▶ _REQUIREMENT_: Below are some records. Set each one down exactly as it reads.

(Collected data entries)
<<<<

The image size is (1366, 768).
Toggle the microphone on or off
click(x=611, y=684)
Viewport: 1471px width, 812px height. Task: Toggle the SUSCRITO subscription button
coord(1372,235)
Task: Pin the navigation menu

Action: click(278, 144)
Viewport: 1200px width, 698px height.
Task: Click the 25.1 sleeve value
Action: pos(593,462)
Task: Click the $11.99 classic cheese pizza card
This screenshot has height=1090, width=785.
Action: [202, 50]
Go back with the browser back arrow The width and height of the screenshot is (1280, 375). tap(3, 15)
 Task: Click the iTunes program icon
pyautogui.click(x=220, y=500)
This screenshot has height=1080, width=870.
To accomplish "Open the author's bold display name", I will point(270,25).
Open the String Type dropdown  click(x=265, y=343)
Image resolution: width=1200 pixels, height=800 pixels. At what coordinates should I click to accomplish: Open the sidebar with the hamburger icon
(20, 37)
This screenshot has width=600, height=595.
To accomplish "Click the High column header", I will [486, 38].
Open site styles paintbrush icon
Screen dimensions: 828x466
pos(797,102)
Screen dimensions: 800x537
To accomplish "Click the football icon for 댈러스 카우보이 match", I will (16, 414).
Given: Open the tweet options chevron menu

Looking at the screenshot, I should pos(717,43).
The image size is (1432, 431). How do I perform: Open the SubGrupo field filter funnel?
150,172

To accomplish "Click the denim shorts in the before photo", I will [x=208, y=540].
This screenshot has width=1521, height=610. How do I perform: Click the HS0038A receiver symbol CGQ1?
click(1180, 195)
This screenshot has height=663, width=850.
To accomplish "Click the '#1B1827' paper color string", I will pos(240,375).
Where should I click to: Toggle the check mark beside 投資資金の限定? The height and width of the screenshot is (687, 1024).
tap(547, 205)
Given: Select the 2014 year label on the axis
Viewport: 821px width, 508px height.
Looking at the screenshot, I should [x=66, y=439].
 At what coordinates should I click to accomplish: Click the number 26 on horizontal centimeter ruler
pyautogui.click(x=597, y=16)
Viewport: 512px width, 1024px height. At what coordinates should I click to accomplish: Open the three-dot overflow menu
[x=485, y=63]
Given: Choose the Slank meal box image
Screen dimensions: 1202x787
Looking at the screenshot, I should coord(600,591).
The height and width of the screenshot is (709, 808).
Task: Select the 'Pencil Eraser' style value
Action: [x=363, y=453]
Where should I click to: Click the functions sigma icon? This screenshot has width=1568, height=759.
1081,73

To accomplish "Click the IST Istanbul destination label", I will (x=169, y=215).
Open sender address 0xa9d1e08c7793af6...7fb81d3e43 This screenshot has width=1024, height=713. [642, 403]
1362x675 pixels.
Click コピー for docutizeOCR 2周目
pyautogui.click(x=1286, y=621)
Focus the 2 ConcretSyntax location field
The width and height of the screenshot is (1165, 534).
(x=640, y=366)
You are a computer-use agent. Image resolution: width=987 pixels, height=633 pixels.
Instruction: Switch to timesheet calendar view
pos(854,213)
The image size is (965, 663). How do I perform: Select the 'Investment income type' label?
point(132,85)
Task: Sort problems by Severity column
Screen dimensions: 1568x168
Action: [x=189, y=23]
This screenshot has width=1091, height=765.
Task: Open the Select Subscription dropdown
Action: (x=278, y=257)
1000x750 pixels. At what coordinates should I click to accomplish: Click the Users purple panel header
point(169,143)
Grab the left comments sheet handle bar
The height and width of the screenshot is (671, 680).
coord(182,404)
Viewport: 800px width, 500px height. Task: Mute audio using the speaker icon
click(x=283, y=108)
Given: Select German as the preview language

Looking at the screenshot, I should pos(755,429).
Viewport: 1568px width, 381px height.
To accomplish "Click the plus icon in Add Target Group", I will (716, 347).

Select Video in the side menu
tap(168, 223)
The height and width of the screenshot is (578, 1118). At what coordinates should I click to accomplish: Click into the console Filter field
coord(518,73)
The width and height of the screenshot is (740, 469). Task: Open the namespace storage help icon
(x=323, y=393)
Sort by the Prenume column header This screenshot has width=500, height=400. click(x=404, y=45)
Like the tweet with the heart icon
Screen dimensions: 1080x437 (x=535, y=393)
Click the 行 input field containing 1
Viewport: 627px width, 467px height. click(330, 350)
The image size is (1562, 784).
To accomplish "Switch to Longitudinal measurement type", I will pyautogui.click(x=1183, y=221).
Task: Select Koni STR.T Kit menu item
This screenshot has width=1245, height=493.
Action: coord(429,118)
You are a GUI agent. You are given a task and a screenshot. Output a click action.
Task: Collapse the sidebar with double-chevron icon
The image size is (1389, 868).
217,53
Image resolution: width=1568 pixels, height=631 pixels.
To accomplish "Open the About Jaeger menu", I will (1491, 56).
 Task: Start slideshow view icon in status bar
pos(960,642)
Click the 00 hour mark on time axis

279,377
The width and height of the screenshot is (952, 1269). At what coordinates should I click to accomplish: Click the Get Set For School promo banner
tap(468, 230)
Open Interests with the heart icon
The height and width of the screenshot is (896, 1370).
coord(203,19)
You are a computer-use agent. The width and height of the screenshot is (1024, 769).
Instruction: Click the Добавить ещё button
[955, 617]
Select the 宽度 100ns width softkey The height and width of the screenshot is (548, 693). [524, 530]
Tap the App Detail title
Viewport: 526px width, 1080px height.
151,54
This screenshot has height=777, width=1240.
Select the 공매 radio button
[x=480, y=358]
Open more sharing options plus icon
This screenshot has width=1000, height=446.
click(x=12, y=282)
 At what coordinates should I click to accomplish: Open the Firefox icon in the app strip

>>>>

▶ _RESULT_:
The image size is (1366, 768).
Toggle the microphone on or off
click(x=611, y=684)
Viewport: 1471px width, 812px height. Task: Toggle the SUSCRITO subscription button
coord(1372,235)
Task: Pin the navigation menu

Action: click(278, 144)
Viewport: 1200px width, 698px height.
Task: Click the 25.1 sleeve value
Action: pos(593,462)
Task: Click the $11.99 classic cheese pizza card
This screenshot has height=1090, width=785.
Action: [202, 50]
Go back with the browser back arrow The width and height of the screenshot is (1280, 375). tap(3, 15)
 Task: Click the iTunes program icon
pyautogui.click(x=220, y=500)
This screenshot has height=1080, width=870.
To accomplish "Open the author's bold display name", I will point(270,25).
Open the String Type dropdown  click(x=265, y=343)
Image resolution: width=1200 pixels, height=800 pixels. At what coordinates should I click to accomplish: Open the sidebar with the hamburger icon
(20, 37)
This screenshot has width=600, height=595.
To accomplish "Click the High column header", I will [486, 38].
Open site styles paintbrush icon
Screen dimensions: 828x466
pos(797,102)
Screen dimensions: 800x537
To accomplish "Click the football icon for 댈러스 카우보이 match", I will (16, 414).
Given: Open the tweet options chevron menu

Looking at the screenshot, I should pos(717,43).
The image size is (1432, 431). How do I perform: Open the SubGrupo field filter funnel?
150,172

To accomplish "Click the denim shorts in the before photo", I will [x=208, y=540].
This screenshot has width=1521, height=610. How do I perform: Click the HS0038A receiver symbol CGQ1?
click(1180, 195)
This screenshot has height=663, width=850.
To accomplish "Click the '#1B1827' paper color string", I will pos(240,375).
Where should I click to: Toggle the check mark beside 投資資金の限定? The height and width of the screenshot is (687, 1024).
tap(547, 205)
Given: Select the 2014 year label on the axis
Viewport: 821px width, 508px height.
Looking at the screenshot, I should [x=66, y=439].
 At what coordinates should I click to accomplish: Click the number 26 on horizontal centimeter ruler
pyautogui.click(x=597, y=16)
Viewport: 512px width, 1024px height. At what coordinates should I click to accomplish: Open the three-dot overflow menu
[x=485, y=63]
Given: Choose the Slank meal box image
Screen dimensions: 1202x787
Looking at the screenshot, I should coord(600,591).
The height and width of the screenshot is (709, 808).
Task: Select the 'Pencil Eraser' style value
Action: [x=363, y=453]
Where should I click to: Click the functions sigma icon? This screenshot has width=1568, height=759.
1081,73

To accomplish "Click the IST Istanbul destination label", I will (x=169, y=215).
Open sender address 0xa9d1e08c7793af6...7fb81d3e43 This screenshot has width=1024, height=713. [642, 403]
1362x675 pixels.
Click コピー for docutizeOCR 2周目
pyautogui.click(x=1286, y=621)
Focus the 2 ConcretSyntax location field
The width and height of the screenshot is (1165, 534).
(x=640, y=366)
You are a computer-use agent. Image resolution: width=987 pixels, height=633 pixels.
Instruction: Switch to timesheet calendar view
pos(854,213)
The image size is (965, 663). How do I perform: Select the 'Investment income type' label?
point(132,85)
Task: Sort problems by Severity column
Screen dimensions: 1568x168
Action: [x=189, y=23]
This screenshot has width=1091, height=765.
Task: Open the Select Subscription dropdown
Action: (x=278, y=257)
1000x750 pixels. At what coordinates should I click to accomplish: Click the Users purple panel header
point(169,143)
Grab the left comments sheet handle bar
The height and width of the screenshot is (671, 680).
coord(182,404)
Viewport: 800px width, 500px height. Task: Mute audio using the speaker icon
click(x=283, y=108)
Given: Select German as the preview language

Looking at the screenshot, I should pos(755,429).
Viewport: 1568px width, 381px height.
To accomplish "Click the plus icon in Add Target Group", I will (716, 347).

Select Video in the side menu
tap(168, 223)
The height and width of the screenshot is (578, 1118). At what coordinates should I click to accomplish: Click into the console Filter field
coord(518,73)
The width and height of the screenshot is (740, 469). Task: Open the namespace storage help icon
(x=323, y=393)
Sort by the Prenume column header This screenshot has width=500, height=400. click(x=404, y=45)
Like the tweet with the heart icon
Screen dimensions: 1080x437 (x=535, y=393)
Click the 行 input field containing 1
Viewport: 627px width, 467px height. click(330, 350)
The image size is (1562, 784).
To accomplish "Switch to Longitudinal measurement type", I will pyautogui.click(x=1183, y=221).
Task: Select Koni STR.T Kit menu item
This screenshot has width=1245, height=493.
Action: coord(429,118)
You are a GUI agent. You are given a task and a screenshot. Output a click action.
Task: Collapse the sidebar with double-chevron icon
The image size is (1389, 868).
217,53
Image resolution: width=1568 pixels, height=631 pixels.
To accomplish "Open the About Jaeger menu", I will (1491, 56).
 Task: Start slideshow view icon in status bar
pos(960,642)
Click the 00 hour mark on time axis

279,377
The width and height of the screenshot is (952, 1269). At what coordinates should I click to accomplish: Click the Get Set For School promo banner
tap(468, 230)
Open Interests with the heart icon
The height and width of the screenshot is (896, 1370).
coord(203,19)
You are a computer-use agent. The width and height of the screenshot is (1024, 769).
Instruction: Click the Добавить ещё button
[955, 617]
Select the 宽度 100ns width softkey The height and width of the screenshot is (548, 693). [524, 530]
Tap the App Detail title
Viewport: 526px width, 1080px height.
151,54
This screenshot has height=777, width=1240.
Select the 공매 radio button
[x=480, y=358]
Open more sharing options plus icon
This screenshot has width=1000, height=446.
click(x=12, y=282)
 At what coordinates should I click to accomplish: Open the Firefox icon in the app strip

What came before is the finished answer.